No recuerdo el año ni el mes, pero quizás hayan sido 1998 y mayo. Las jacarandas estaban en plena floración, faltaban varios meses para que la Academia Sueca otorgara los premios Nobel y el auditorio Justo Sierra-Che Guevara de la UNAM no estaba ocupado por… (dejémoslo así).

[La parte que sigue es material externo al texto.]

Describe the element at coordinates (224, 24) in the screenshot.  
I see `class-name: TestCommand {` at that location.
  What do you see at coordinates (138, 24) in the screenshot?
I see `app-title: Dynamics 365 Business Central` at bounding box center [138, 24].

Fue ahí, sentado entre estudiantes con expresiones de asombro y admiración, que escuché por primera vez hablar a José Saramago. “Toda mi obra parte de una sola convicción: la de que todos somos unos pobres diablos”, dijo al inicio, con su español marcado por la dulce sonoridad del portugués. “Unos pobres diablos”, pensé, es definición adecuada para la humanidad en su conjunto, y quienes me rodean están evidentemente de acuerdo.

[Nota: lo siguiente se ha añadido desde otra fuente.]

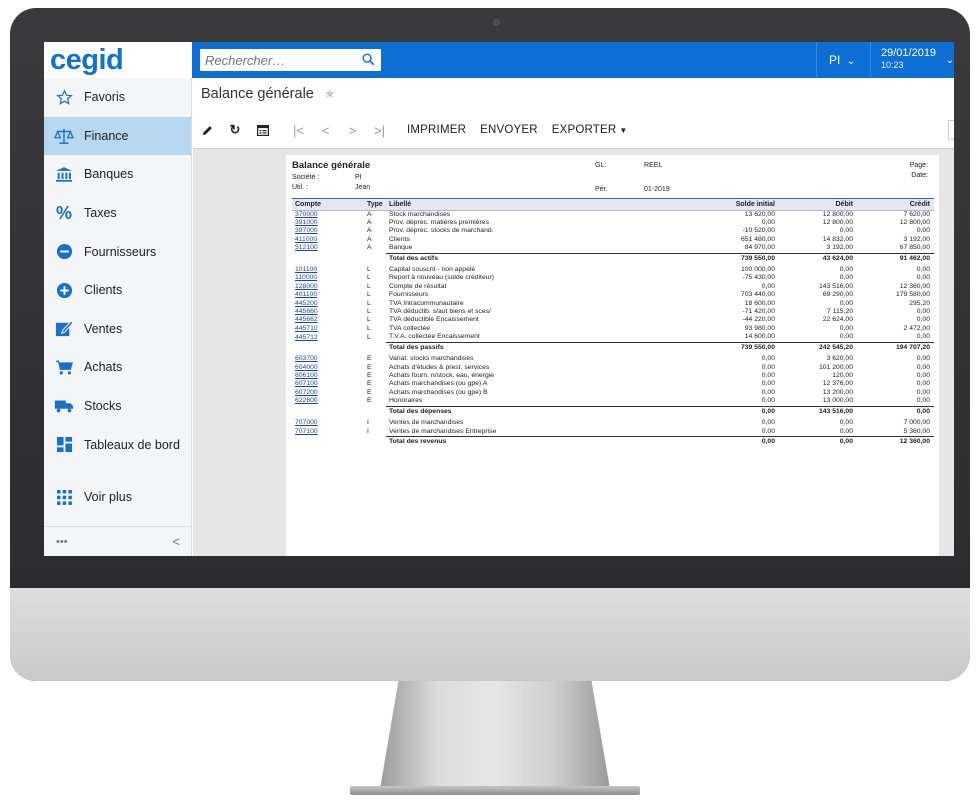  Describe the element at coordinates (298, 130) in the screenshot. I see `first-page-icon: |<` at that location.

Andando el tiempo, en diversas conversaciones con gente en condición de saber, conté eso mismo que llevas leído y, lejos de sumergirnos en la metafísica de si somos o no pobres diablos, y de hecho más bien aceptando que lo somos, discutimos acerca de las causas justas, el fado, el espíritu crepuscular, Ricardo Reis… y sobre el punto de partida en las novelas de Saramago, que es sin duda la pregunta “¿qué pasaría si…?”. Por ejemplo: ¿Qué pasaría si la península ibérica se desprendiese del continente y navegara siguiendo el rumbo de las carabelas? ¿Y si un inopinado día todos nos volviéramos ciegos? ¿Y si, contra el dogma de la inmaculada concepción, nos atenemos a las posibilidades de eso que llamamos la naturaleza humana y postulamos un Evangelio en donde José y María hacen vida marital? ¿Y si la Muerte, cuyo albedrío no es cuestionable, se tomara vacaciones? ¿Y si, hartos de la inercia que nos lleva a creer que la democracia vive, todos los ciudadanos votáramos en blanco?

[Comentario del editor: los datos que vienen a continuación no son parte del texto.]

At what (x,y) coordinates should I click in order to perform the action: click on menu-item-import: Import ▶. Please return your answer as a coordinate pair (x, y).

En otro año (huelga decir que tampoco recuerdo cual fue), la vida, felizmente llena de lectura y de gente para compartirla, me llevó a la feria del libro de Guadalajara, donde la grata misión de conducir a Don José Saramago de su hotel al recinto donde se presentaría una de sus novelas se convirtió casi en una carrera de obstáculos humanos para poder estar a tiempo: todos lo reconocían y buena parte se acercaba a saludarlo, tocarlo, pedirle autógrafos y tomarse fotos (en algún lugar del planeta hay una donde, al centro de un grupo de doce personas, Don José posa cargando a un sonriente bebé). Recorriendo ese esforzado trecho (y sí: llegamos al salón cinco minutos antes de hora), atestiguando ese afecto, empecé por fin a saber (ya sé que alucino): no hay en la obra de Saramago ni un microgramo de pretensión; hay una indomable voluntad de saber. En cada una de sus novelas pareciera decirnos: “Te hablo a ti, quiero que te hagas preguntas. No pontifico ni pretendo dar lecciones; quiero tan sólo que te preguntes estas mismas cosas que yo me he preguntado”.